- REQUIRED TASK 1 -
Return the passage of the TUPE text between "Regulation 3(1)(a) explains" and "regard to pensions.", inclusive, word for word.
- REQUIRED TASK 2 -
Resume the TUPE text from where it stops and continue writing it.

Often when important changes happen within a business, whether it’s being entirely transferred over to another owner, or part of it is being bought out, the question many employees ask is “what does this mean for me?”
If you believe your employer has breached TUPE regulations, get in touch with us today on 0808 164 0808 as our team of experts may be able to help. If you require more information please continue reading.
What is TUPE?
TUPE stands for Transfer of Undertakings (Protection of Employment), and is essentially a way for employees to be protected should their employment be transferred to another employer. TUPE law also enables any liabilities associated with employees to be moved over to the new employer when the business changes hands.
TUPE is relevant to many different businesses, and many different transactions they may be making, no matter their size. TUPE regulations protect the following two types of transfers:
- Standard transfer – where a business moves over to another owner, or merges with another business to create a new, single entity. This also relates to parts of businesses coming under new ownership.
- Service provision transfer – SPCs, according to Regulation 3(1)(b)(i)-(iii) concern outsourcing, second generation outsourcing and/or re-tendering, and in-sourcing.
Some new business owners may decide to cut their workforce in half to save on costs, or even before a transfer happens there may be redundancies that appear seemingly out of nowhere. It can be a frustrating and stressful time for many employees.
Regulation 3(1)(a) explains this as: “a transfer of an undertaking, business or part of an undertaking or business situated immediately before the transfer in the UK to another person where there is a transfer of an economic entity which retains its identity.”
But what does this mean for employees? When the transfer happens, all employees of the business being transferred are automatically moved over, including the terms and conditions of their employment contracts. Although it is the legal right of employees to transfer with their previous contractual terms in tow, there may be special circumstances that don’t apply with regard to pensions.
If an employee takes their employer to an employment tribunal for breach of TUPE regulations, the following factors will be considered when determining if the transfer is one to which the TUPE Regulations apply:
- The type of undertakings that are being transferred and whether these include assets such as buildings or mobile property
- Whether any clients/customers of the business have been transferred
- Whether the employees of the business have been transferred
- Any intangible assets that are being transferred, such as patents and trademarks
- The correlation between the activities carried out prior to and after the transfer
Service provision changes
SPCs, or service provision changes, relate to the following three elements:
- Second generation outsourcing/re-tendering
This is where a role that is usually carried out internally to the business (for example, financial adviser) is “outsourced” to an external contractor.

- COLLECTED DATA -
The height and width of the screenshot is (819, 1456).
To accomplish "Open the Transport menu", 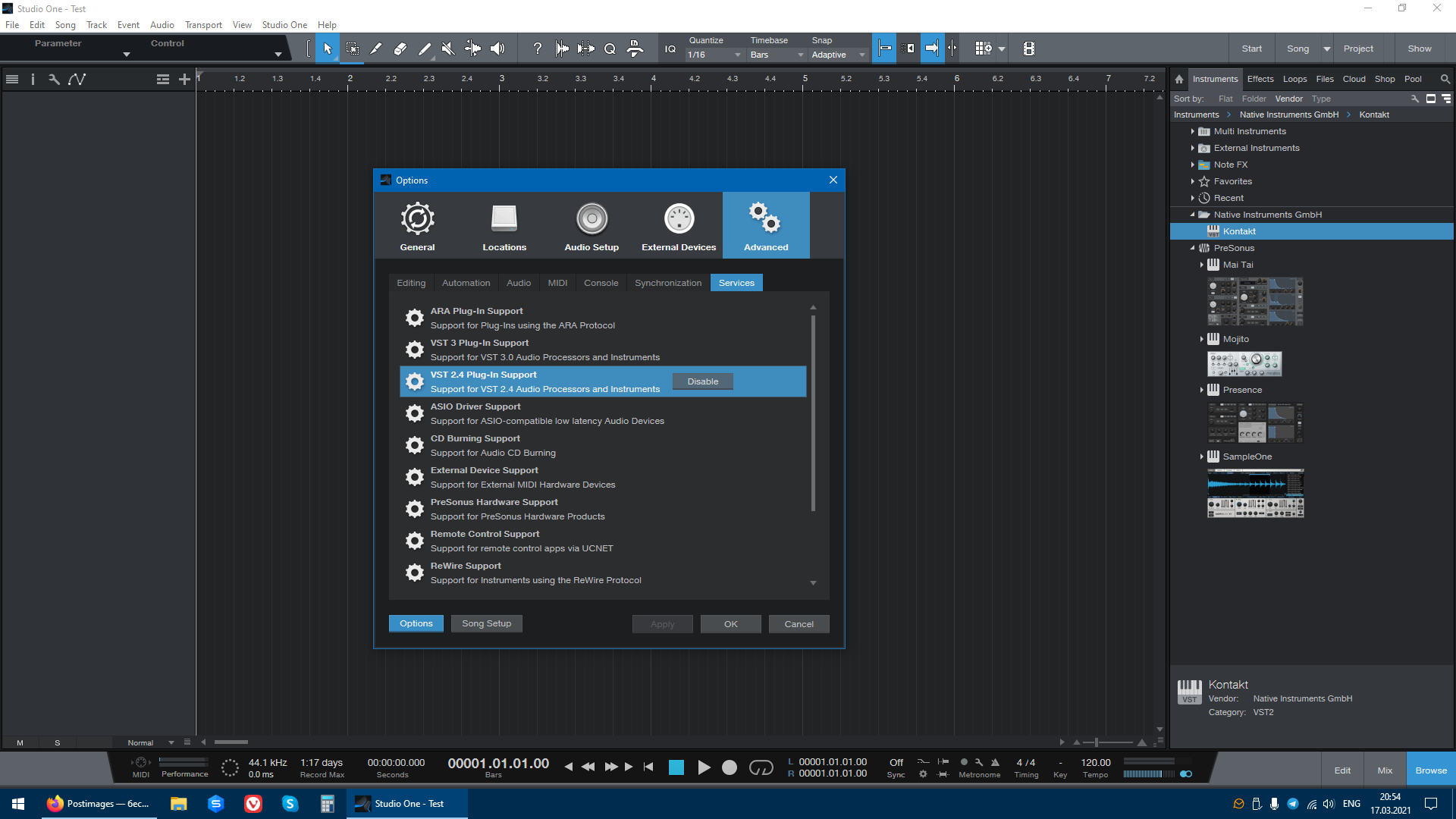I will click(203, 25).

- WRITTEN REPLY 1 -
Regulation 3(1)(a) explains this as: “a transfer of an undertaking, business or part of an undertaking or business situated immediately before the transfer in the UK to another person where there is a transfer of an economic entity which retains its identity.”
But what does this mean for employees? When the transfer happens, all employees of the business being transferred are automatically moved over, including the terms and conditions of their employment contracts. Although it is the legal right of employees to transfer with their previous contractual terms in tow, there may be special circumstances that don’t apply with regard to pensions.

- WRITTEN REPLY 2 -
2. Second generation outsourcing/re-tendering
Where a role carried out by an external contractor is given to a different contractor instead, through second generation outsourcing and/or a re-tendering process. There may be a few reasons for a business to go through this process; the contract is ending and they wish to explore more cost-effective options; they have had a negative experience with the current contractor; the current contractor is ceasing trade.
Where a role carried out by an external contractor is brought in-house to be carried out by the client instead. Whether or not this role was previously in-house prior to being completed externally does not matter in this scenario.
SPCs can be complex, so it’s important to seek legal advice if you feel your employer has breached TUPE regulations in this regard. When determining if an SPC has happened, your solicitor will need to check certain requirements were met, such as the identification of activities that describe the role/service and the identification of employees involved.
What is protected with TUPE?
Below is a list of the common protections outlined for employees under TUPE regulations:
- Retention of current contractual terms and conditions
- Continuation of existing holiday entitlements
- The right not to suffer a substantial detrimental change in working conditions after the transfer
- The transfer of any open cases/claims against the company
- The right to a continuation of non-“occupational” pensions, although the new owner would be under no obligation to continue using the same company
- Retention of current length of service
- If a redundancy occurs due to the transfer, employees’ have the right to claim unfair dismissal
- The right to be consulted by the employer on the ramifications of the transfer, before it takes place.
How long is TUPE valid for?
The short answer is indefinitely. The question is solely whether the action complained of was done by reason of the transfer, and not how long after the transfer it took place.
However, if the terms and conditions of an employee’s contract are changed several years after the business transfer it becomes more difficult to show that the transfer is the reason for the variation. Further, some contracts of employment expressly permit changes to be made, and are unaffected by TUPE, which we explain a little more below.
It’s important to seek legal advice in relation to this, to make sure you know the final details of your protection. Call us now on 0808 164 0808.
Can my new employer change my contract after TUPE?
Usually, if a new employer makes contractual changes, this would be classed as a breach of TUPE regulations. The employer would need to prove that the reason or principal reason for the changes is not the business transfer.
But, there are scenarios in which contractual changes can be made. These include scenarios such as the changes being permitted by the contract itself, or due to external factors such as company structure issues, technological issues involving equipment and affecting day-to-day business, or economic factors impacting on company performance.
It’s important to seek legal advice in this instance.
When does TUPE not apply?
As we mentioned above, there are exceptions to the TUPE Regulations, and certain types of business changes which will not trigger their application.
For example, there are scenarios with public sector organisations changing hands but remaining in the public sector, which wouldn’t be protected by TUPE law.
The question of TUPE regulations not applying or applying can be confusing, and if you’re in a transactional situation where you’re unsure, it’s always best to seek the advice of legal experts.
Contact our employment solicitors today
We understand the frustrations you may feel if you believe your new employer is breaching TUPE regulations, and making changes to your contract that are unlawful. Business changes can be unsettling for employees, which is where our team of employment solicitors may be able to help you.
If you wish to speak to us about Transfer of Undertakings (Protection of Employment) regulations in more detail, call us free on 0808 164 0808 or request a call back, and one of our team will call you.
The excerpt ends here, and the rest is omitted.